• EXERCISE DETAILS: Restate verbatim the span of lines below between the line with "Task: Open the Tipo dropdown" and the line with "Task: Paste environment", including those two lines, and only that span.

[Start of section]

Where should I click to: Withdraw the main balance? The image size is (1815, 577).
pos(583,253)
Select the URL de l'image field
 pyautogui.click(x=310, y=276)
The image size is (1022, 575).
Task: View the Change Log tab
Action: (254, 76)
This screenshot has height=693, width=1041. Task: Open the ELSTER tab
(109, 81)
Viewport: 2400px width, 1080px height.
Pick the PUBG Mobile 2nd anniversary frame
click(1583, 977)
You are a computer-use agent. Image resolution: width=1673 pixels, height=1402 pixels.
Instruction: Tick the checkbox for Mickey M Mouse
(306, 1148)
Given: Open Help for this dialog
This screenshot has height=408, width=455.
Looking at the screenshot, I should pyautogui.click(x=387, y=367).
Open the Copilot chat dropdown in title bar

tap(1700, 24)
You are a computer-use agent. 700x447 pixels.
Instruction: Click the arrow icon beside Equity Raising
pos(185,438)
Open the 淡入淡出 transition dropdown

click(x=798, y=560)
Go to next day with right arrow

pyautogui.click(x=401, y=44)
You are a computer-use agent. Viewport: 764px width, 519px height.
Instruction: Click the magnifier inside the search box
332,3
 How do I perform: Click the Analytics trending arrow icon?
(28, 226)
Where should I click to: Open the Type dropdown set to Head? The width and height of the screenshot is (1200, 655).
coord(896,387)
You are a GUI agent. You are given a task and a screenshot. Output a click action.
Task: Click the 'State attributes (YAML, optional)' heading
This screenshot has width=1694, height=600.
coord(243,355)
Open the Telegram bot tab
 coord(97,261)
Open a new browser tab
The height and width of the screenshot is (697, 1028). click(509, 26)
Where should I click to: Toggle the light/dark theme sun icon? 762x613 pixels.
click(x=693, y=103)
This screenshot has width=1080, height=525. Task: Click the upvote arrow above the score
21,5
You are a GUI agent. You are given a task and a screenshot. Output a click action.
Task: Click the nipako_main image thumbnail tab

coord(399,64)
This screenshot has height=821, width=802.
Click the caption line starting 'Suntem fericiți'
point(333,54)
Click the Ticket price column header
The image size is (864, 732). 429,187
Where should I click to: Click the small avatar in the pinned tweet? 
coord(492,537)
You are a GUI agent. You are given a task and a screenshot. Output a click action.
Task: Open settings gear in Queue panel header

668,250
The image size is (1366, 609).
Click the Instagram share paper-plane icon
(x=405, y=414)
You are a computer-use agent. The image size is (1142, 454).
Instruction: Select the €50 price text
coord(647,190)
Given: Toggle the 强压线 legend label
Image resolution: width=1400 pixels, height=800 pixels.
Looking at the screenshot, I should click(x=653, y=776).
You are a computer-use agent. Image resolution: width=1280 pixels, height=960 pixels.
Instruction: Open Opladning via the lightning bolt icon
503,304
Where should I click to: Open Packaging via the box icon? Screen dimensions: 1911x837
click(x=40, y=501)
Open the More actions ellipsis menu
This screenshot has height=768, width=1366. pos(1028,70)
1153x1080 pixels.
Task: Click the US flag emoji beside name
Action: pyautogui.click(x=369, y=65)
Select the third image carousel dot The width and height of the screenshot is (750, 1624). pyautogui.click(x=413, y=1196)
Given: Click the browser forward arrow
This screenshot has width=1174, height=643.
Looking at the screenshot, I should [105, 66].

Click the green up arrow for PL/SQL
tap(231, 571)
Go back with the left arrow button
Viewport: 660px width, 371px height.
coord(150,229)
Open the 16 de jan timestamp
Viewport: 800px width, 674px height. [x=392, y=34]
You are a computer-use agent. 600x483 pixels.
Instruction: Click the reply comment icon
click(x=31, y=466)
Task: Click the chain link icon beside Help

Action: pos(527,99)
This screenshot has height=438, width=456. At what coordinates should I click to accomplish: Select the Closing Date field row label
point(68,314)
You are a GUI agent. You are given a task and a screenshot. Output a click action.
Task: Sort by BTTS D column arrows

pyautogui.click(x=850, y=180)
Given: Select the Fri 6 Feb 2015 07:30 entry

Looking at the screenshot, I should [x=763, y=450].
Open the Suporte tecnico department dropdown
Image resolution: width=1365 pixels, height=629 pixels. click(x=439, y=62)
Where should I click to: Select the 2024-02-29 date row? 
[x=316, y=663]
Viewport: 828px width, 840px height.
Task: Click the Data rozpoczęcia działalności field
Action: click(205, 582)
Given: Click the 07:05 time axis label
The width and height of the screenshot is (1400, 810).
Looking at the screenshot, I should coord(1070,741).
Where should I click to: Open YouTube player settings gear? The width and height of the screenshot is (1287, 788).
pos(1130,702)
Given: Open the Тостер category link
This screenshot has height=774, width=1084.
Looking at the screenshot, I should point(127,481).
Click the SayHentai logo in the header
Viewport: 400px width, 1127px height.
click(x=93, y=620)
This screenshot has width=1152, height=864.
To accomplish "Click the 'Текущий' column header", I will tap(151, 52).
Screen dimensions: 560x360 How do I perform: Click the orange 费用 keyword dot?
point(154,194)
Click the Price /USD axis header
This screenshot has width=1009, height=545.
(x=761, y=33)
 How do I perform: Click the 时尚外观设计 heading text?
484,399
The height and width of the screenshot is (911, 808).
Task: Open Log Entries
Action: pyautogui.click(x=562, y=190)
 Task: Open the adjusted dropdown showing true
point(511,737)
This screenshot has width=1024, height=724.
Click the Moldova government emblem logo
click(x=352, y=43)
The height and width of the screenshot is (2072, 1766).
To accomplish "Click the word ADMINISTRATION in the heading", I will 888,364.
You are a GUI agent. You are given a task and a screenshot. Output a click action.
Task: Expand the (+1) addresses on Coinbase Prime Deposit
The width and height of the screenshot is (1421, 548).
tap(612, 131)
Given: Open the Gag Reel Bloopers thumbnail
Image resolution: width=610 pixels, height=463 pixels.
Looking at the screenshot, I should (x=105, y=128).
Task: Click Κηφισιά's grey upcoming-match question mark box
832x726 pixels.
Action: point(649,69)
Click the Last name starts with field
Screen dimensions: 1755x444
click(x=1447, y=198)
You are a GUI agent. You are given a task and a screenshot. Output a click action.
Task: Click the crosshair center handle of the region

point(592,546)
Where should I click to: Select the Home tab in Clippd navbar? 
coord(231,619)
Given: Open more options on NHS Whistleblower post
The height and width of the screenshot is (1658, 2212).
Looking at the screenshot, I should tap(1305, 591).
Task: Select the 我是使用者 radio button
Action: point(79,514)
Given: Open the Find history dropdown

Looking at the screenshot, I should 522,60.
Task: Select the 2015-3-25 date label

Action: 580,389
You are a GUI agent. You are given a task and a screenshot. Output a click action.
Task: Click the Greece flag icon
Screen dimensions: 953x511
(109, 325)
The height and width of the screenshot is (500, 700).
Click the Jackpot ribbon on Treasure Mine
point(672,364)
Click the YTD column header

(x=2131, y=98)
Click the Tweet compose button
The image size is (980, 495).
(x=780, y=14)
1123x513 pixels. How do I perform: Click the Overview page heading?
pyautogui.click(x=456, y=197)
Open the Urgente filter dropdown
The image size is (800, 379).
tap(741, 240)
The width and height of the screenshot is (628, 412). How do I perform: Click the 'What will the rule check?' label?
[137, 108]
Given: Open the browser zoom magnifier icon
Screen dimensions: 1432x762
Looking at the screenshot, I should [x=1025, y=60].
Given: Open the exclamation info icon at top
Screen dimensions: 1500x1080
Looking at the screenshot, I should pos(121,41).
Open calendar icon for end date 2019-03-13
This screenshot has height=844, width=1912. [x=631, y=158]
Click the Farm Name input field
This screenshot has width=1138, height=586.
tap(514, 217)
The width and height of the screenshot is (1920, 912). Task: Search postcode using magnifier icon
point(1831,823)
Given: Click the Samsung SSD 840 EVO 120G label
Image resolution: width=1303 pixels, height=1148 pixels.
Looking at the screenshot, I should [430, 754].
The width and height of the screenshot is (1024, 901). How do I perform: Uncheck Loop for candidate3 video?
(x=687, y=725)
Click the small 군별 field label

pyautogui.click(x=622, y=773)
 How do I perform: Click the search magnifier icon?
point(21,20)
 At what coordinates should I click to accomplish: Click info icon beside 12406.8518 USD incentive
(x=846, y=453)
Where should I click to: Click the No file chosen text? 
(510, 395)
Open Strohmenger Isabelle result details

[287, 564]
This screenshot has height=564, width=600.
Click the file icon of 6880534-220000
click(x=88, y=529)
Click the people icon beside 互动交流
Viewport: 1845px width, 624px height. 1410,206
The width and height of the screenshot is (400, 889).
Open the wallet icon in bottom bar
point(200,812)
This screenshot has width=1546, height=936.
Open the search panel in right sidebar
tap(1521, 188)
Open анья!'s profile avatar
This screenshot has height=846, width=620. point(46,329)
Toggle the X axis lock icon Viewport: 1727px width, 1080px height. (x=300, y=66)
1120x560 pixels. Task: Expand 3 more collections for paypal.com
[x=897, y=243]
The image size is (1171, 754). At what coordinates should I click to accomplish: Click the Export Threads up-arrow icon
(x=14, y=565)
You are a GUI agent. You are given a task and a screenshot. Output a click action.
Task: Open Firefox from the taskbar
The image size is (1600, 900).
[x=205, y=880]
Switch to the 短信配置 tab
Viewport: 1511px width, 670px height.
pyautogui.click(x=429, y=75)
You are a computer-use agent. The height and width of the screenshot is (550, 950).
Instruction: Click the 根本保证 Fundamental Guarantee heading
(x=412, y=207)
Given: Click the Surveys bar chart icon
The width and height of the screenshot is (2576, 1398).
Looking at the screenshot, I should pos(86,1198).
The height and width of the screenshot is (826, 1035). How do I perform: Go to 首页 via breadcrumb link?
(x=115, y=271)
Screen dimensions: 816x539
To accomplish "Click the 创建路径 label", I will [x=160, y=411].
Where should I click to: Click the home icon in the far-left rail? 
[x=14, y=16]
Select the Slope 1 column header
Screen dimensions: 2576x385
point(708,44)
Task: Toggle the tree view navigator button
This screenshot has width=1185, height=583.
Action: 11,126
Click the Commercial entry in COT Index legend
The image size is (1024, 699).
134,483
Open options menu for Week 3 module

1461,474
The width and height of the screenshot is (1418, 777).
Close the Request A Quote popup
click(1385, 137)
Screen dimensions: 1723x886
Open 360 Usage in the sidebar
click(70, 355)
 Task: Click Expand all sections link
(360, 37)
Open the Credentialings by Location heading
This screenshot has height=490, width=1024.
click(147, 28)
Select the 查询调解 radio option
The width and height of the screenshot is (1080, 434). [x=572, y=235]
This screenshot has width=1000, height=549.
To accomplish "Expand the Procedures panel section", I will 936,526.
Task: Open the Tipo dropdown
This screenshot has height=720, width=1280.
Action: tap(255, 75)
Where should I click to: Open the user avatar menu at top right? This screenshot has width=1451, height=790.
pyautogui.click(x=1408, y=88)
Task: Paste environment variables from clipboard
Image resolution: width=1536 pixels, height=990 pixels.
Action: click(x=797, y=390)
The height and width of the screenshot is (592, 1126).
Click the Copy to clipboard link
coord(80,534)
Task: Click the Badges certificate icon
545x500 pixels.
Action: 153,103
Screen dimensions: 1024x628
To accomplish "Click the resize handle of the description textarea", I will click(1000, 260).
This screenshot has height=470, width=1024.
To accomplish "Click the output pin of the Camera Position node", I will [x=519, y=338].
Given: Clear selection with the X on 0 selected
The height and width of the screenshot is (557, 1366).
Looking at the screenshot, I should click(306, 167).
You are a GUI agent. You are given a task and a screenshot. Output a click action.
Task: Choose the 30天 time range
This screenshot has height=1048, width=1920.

[End of section]

• FINAL ANSWER:
Task: Open the Tipo dropdown
This screenshot has height=720, width=1280.
Action: tap(255, 75)
Where should I click to: Open the user avatar menu at top right? This screenshot has width=1451, height=790.
pyautogui.click(x=1408, y=88)
Task: Paste environment variables from clipboard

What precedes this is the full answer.